EXERCISE INSTRUCTIONS:
In the listing that follows, tally the lines containing "dimensions"; give the count and nothing more.
####################
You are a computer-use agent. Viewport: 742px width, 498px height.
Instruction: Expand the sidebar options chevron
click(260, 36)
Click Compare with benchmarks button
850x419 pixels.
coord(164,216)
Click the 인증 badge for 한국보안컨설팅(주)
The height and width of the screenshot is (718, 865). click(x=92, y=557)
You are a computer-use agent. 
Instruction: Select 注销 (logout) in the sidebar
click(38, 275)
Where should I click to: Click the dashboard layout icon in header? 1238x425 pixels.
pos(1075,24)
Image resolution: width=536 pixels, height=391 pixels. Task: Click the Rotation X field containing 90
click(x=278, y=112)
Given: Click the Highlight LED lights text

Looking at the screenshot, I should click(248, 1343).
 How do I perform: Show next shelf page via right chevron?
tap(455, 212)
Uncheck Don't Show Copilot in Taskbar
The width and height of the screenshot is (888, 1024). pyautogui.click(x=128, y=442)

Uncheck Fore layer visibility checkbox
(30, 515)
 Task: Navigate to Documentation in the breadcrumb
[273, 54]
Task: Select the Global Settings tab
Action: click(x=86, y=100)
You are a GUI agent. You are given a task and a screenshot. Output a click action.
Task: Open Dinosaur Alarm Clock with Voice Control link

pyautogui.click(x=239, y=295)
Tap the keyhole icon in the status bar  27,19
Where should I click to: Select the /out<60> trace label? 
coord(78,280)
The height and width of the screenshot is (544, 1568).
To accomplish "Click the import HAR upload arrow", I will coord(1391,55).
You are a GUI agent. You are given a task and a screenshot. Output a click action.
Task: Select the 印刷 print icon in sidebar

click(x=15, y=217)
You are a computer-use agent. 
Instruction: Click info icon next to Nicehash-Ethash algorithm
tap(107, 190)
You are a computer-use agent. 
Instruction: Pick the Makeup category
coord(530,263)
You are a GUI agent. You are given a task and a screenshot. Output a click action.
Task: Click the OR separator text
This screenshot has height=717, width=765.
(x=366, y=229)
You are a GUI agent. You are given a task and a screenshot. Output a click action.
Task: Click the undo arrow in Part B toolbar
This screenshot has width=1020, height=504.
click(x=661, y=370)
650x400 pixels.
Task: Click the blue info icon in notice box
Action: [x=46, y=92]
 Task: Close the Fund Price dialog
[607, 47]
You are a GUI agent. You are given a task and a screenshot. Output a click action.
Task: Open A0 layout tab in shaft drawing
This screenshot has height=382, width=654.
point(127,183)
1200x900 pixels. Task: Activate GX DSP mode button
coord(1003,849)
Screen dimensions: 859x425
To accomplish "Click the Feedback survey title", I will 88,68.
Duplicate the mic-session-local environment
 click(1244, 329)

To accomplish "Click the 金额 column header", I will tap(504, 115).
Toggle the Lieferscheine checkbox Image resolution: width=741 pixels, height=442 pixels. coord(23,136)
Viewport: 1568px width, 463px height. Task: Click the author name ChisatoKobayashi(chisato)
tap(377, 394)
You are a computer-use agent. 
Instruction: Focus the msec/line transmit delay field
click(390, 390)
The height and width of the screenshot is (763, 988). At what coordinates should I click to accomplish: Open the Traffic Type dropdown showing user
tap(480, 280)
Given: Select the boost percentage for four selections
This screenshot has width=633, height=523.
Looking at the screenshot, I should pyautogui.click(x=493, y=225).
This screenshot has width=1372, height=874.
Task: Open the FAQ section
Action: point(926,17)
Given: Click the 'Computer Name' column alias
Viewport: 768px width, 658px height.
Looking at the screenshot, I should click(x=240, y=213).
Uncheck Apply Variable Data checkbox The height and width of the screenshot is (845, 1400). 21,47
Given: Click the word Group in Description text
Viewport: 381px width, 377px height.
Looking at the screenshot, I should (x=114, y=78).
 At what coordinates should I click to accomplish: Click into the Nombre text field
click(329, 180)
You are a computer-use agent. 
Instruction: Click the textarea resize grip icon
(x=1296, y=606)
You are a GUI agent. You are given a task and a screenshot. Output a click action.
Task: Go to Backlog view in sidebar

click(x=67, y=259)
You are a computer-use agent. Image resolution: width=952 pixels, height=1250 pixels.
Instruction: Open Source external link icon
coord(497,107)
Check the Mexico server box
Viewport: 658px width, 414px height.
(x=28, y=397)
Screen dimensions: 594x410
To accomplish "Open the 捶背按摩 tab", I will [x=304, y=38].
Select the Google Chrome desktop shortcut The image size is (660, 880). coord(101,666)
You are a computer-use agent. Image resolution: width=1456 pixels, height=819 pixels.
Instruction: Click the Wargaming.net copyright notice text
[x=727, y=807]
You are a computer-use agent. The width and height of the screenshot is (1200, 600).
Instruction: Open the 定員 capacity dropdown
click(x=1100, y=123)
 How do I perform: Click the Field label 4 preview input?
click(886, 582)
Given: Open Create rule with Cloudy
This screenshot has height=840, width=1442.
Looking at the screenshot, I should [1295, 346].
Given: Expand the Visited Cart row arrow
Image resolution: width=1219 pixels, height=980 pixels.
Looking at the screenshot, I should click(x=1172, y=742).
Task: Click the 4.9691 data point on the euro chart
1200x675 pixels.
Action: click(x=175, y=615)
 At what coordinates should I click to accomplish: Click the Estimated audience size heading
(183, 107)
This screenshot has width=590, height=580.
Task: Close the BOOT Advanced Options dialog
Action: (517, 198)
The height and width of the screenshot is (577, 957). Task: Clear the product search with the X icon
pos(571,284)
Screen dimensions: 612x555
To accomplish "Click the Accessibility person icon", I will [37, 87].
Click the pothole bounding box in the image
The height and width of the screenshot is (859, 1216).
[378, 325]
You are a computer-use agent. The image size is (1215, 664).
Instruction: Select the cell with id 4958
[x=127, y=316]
####################
WORKED SOLUTION:
3